According to the rules of IUPAC nomenclature, ketones are named by changing the suffix -e of the parent alkane to -one. For the most important ketones, however, traditional nonsystematic names are still generally used, for example acetone and benzophenone. These nonsystematic names are considered retained IUPAC names,[3] although some introductory chemistry textbooks use names such as 2-propanone or propan-2-one instead of acetone, the simplest ketone (CH3-CO-CH3). The position of the carbonyl group is usually denoted by a number.

Although used infrequently, "oxo" is the IUPAC nomenclature for a ketone functional group. Other prefixes, however, are also used. For some common chemicals (mainly in biochemistry), "keto" or "oxo" is the term used to describe the ketone functional group. The term "oxo" is used widely through chemistry.
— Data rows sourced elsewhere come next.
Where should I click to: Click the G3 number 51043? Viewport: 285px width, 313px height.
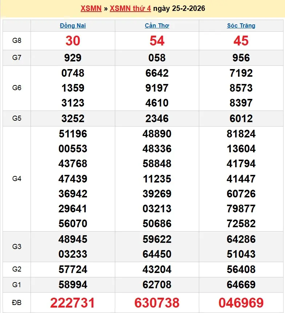(241, 254)
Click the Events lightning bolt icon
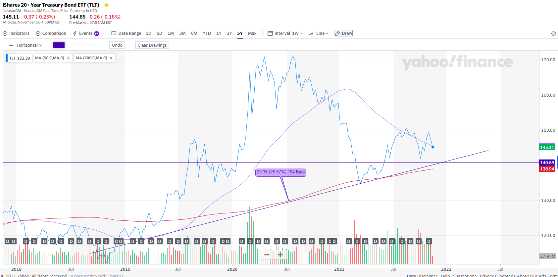 (x=75, y=33)
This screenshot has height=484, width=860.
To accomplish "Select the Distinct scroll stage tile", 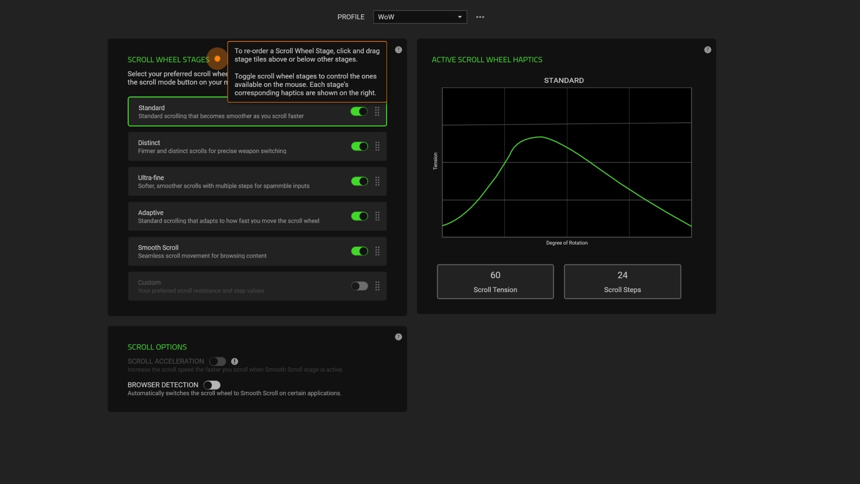I will click(257, 147).
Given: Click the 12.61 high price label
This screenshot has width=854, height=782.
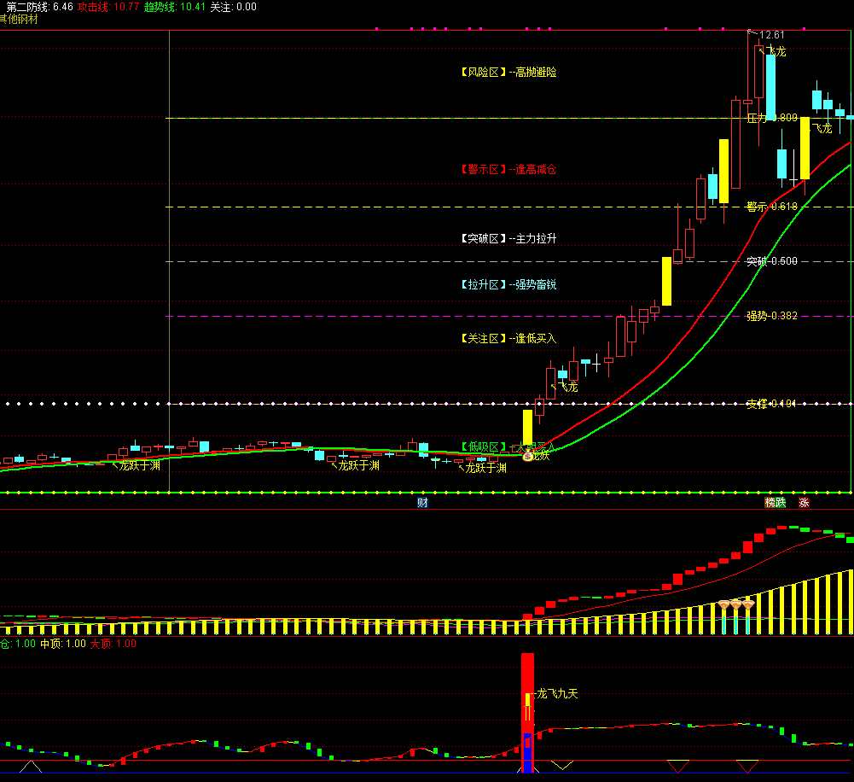Looking at the screenshot, I should tap(771, 35).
For example, it also refers to an oxygen atom bonded to a transition metal (a metal oxo).

Structure and properties

Representative ketones, from the left: acetone, a common solvent; oxaloacetate, an intermediate in the metabolism of sugars; acetylacetone in its (mono) enol form (the enol highlighted in blue); cyclohexanone, precursor to Nylon; muscone, an animal scent; and tetracycline, an antibiotic.

The ketone carbon is often described as "sp2 hybridized," terminology that describes both their electronic and molecular structure. Ketones are trigonal planar about the ketonic carbon, with C-C-O and C-C-C bond angles of approximately 120°. Ketones differ from aldehydes in that the carbonyl group (CO) is bonded to two carbons within a carbon skeleton. In aldehydes, the carbonyl is bonded to one carbon and one hydrogen and are located at the ends of carbon chains. Ketones are also distinct from other carbonyl-containing functional groups, such as carboxylic acids, esters and amides.[4]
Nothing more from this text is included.